Excerpted data ::
* * *
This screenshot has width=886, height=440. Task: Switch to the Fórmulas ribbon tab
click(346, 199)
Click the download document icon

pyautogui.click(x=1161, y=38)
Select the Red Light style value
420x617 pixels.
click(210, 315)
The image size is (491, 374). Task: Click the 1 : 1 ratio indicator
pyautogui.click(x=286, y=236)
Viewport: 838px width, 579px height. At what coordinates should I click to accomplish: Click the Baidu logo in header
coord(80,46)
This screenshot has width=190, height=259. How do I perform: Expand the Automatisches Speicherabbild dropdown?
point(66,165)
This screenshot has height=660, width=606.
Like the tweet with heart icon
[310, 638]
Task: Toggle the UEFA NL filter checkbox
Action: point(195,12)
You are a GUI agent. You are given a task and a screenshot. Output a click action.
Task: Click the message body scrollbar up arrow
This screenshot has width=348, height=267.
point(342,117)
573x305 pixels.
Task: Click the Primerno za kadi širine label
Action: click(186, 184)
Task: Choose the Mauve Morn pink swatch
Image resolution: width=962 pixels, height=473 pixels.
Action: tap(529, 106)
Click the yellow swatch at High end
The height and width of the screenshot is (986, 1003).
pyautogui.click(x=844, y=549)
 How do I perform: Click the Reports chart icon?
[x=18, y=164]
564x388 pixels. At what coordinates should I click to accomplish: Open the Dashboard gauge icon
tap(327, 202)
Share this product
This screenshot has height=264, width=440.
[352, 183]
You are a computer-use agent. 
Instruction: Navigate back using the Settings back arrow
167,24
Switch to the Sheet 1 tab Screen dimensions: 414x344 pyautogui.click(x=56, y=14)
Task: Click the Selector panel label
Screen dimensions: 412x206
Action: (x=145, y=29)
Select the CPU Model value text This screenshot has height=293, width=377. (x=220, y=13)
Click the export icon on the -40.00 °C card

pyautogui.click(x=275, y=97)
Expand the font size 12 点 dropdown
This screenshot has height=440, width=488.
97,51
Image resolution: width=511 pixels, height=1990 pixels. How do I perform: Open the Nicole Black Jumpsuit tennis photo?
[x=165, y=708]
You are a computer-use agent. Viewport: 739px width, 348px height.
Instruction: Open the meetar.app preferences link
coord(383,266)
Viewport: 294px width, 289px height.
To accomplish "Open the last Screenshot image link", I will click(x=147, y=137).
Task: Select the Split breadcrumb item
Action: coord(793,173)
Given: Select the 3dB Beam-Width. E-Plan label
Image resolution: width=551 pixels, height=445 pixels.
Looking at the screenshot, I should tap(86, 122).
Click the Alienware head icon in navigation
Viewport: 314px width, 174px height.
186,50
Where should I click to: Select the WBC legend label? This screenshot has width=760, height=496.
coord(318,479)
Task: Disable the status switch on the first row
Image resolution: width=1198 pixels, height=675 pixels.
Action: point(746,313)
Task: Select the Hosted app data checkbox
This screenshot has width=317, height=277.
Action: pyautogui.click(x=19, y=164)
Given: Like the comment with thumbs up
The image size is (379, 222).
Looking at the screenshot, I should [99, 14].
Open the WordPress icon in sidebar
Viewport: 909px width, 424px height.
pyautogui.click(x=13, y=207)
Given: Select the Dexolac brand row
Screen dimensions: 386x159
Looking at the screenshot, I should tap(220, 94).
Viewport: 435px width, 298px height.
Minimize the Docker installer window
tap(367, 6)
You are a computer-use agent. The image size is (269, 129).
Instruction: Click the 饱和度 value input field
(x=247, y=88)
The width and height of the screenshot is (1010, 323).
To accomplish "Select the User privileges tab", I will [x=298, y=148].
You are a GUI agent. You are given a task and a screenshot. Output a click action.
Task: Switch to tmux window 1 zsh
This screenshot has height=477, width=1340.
* * *
Work to be completed :: Using the records above, list each line that includes "agent".

Completed exercise ::
You are a GUI agent. You are given a task and a screenshot. Output a click action.
You are a computer-use agent. 
You are a computer-use agent. Viewport: 739px width, 348px height.
You are a computer-use agent. The image size is (269, 129).
You are a GUI agent. You are given a task and a screenshot. Output a click action.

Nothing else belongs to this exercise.